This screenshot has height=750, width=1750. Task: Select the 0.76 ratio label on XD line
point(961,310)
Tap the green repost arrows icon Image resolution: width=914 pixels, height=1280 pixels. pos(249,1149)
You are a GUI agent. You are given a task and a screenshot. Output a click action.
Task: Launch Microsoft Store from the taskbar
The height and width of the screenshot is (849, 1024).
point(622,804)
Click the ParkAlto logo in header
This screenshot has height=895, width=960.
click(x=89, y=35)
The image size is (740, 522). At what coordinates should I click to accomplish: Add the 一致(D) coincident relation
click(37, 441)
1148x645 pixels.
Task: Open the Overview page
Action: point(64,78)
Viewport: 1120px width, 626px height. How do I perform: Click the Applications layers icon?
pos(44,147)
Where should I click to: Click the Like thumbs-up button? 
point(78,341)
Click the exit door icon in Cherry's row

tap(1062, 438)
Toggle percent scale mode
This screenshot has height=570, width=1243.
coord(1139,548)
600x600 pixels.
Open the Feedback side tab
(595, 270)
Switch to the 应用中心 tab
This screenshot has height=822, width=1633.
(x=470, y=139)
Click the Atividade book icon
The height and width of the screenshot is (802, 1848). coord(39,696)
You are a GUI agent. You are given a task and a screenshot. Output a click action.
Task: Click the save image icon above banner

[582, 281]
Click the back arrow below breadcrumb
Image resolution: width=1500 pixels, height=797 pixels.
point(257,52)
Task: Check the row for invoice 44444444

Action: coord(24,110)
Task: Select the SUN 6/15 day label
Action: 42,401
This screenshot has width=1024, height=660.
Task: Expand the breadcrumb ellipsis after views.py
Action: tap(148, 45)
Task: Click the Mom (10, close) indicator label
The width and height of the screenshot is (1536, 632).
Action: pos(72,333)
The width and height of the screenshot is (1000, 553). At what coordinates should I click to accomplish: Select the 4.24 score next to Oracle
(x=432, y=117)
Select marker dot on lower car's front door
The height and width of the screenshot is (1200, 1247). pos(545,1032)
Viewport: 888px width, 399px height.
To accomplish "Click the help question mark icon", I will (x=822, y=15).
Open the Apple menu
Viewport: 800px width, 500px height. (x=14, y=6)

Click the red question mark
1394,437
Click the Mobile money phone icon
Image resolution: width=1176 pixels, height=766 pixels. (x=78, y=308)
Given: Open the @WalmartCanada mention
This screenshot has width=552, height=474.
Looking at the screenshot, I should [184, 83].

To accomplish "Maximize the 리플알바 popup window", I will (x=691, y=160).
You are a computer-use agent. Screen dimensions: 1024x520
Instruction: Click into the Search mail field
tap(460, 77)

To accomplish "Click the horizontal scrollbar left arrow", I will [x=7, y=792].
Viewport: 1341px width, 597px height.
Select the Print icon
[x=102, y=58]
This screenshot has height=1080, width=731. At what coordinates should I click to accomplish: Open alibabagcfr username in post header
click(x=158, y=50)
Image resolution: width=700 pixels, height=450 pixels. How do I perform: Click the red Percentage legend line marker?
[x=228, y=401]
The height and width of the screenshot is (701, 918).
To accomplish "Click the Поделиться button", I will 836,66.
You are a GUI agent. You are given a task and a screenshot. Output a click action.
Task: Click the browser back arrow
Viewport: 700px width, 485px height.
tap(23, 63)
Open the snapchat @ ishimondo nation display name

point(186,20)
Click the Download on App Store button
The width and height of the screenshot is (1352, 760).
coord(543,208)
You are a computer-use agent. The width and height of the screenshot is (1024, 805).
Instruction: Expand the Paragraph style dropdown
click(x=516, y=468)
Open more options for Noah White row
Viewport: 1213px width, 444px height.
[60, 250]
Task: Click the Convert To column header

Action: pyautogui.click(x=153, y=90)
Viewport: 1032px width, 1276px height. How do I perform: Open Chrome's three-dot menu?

######

### Work instructions
Every entry above, from first to last, should be repeated exactly.

### Solution for this exercise
This screenshot has height=750, width=1750. Task: Select the 0.76 ratio label on XD line
point(961,310)
Tap the green repost arrows icon Image resolution: width=914 pixels, height=1280 pixels. pos(249,1149)
You are a GUI agent. You are given a task and a screenshot. Output a click action.
Task: Launch Microsoft Store from the taskbar
The height and width of the screenshot is (849, 1024).
point(622,804)
Click the ParkAlto logo in header
This screenshot has height=895, width=960.
click(x=89, y=35)
The image size is (740, 522). At what coordinates should I click to accomplish: Add the 一致(D) coincident relation
click(37, 441)
1148x645 pixels.
Task: Open the Overview page
Action: point(64,78)
Viewport: 1120px width, 626px height. How do I perform: Click the Applications layers icon?
pos(44,147)
Where should I click to: Click the Like thumbs-up button? 
point(78,341)
Click the exit door icon in Cherry's row

tap(1062, 438)
Toggle percent scale mode
This screenshot has height=570, width=1243.
coord(1139,548)
600x600 pixels.
Open the Feedback side tab
(595, 270)
Switch to the 应用中心 tab
This screenshot has height=822, width=1633.
(x=470, y=139)
Click the Atividade book icon
The height and width of the screenshot is (802, 1848). coord(39,696)
You are a GUI agent. You are given a task and a screenshot. Output a click action.
Task: Click the save image icon above banner

[582, 281]
Click the back arrow below breadcrumb
Image resolution: width=1500 pixels, height=797 pixels.
point(257,52)
Task: Check the row for invoice 44444444

Action: coord(24,110)
Task: Select the SUN 6/15 day label
Action: 42,401
This screenshot has width=1024, height=660.
Task: Expand the breadcrumb ellipsis after views.py
Action: tap(148, 45)
Task: Click the Mom (10, close) indicator label
The width and height of the screenshot is (1536, 632).
Action: pos(72,333)
The width and height of the screenshot is (1000, 553). At what coordinates should I click to accomplish: Select the 4.24 score next to Oracle
(x=432, y=117)
Select marker dot on lower car's front door
The height and width of the screenshot is (1200, 1247). pos(545,1032)
Viewport: 888px width, 399px height.
To accomplish "Click the help question mark icon", I will (x=822, y=15).
Open the Apple menu
Viewport: 800px width, 500px height. (x=14, y=6)

Click the red question mark
1394,437
Click the Mobile money phone icon
Image resolution: width=1176 pixels, height=766 pixels. (x=78, y=308)
Given: Open the @WalmartCanada mention
This screenshot has width=552, height=474.
Looking at the screenshot, I should [184, 83].

To accomplish "Maximize the 리플알바 popup window", I will (x=691, y=160).
You are a computer-use agent. Screen dimensions: 1024x520
Instruction: Click into the Search mail field
tap(460, 77)

To accomplish "Click the horizontal scrollbar left arrow", I will [x=7, y=792].
Viewport: 1341px width, 597px height.
Select the Print icon
[x=102, y=58]
This screenshot has height=1080, width=731. At what coordinates should I click to accomplish: Open alibabagcfr username in post header
click(x=158, y=50)
Image resolution: width=700 pixels, height=450 pixels. How do I perform: Click the red Percentage legend line marker?
[x=228, y=401]
The height and width of the screenshot is (701, 918).
To accomplish "Click the Поделиться button", I will 836,66.
You are a GUI agent. You are given a task and a screenshot. Output a click action.
Task: Click the browser back arrow
Viewport: 700px width, 485px height.
tap(23, 63)
Open the snapchat @ ishimondo nation display name

point(186,20)
Click the Download on App Store button
The width and height of the screenshot is (1352, 760).
coord(543,208)
You are a computer-use agent. The width and height of the screenshot is (1024, 805).
Instruction: Expand the Paragraph style dropdown
click(x=516, y=468)
Open more options for Noah White row
Viewport: 1213px width, 444px height.
[60, 250]
Task: Click the Convert To column header

Action: pyautogui.click(x=153, y=90)
Viewport: 1032px width, 1276px height. How do I perform: Open Chrome's three-dot menu?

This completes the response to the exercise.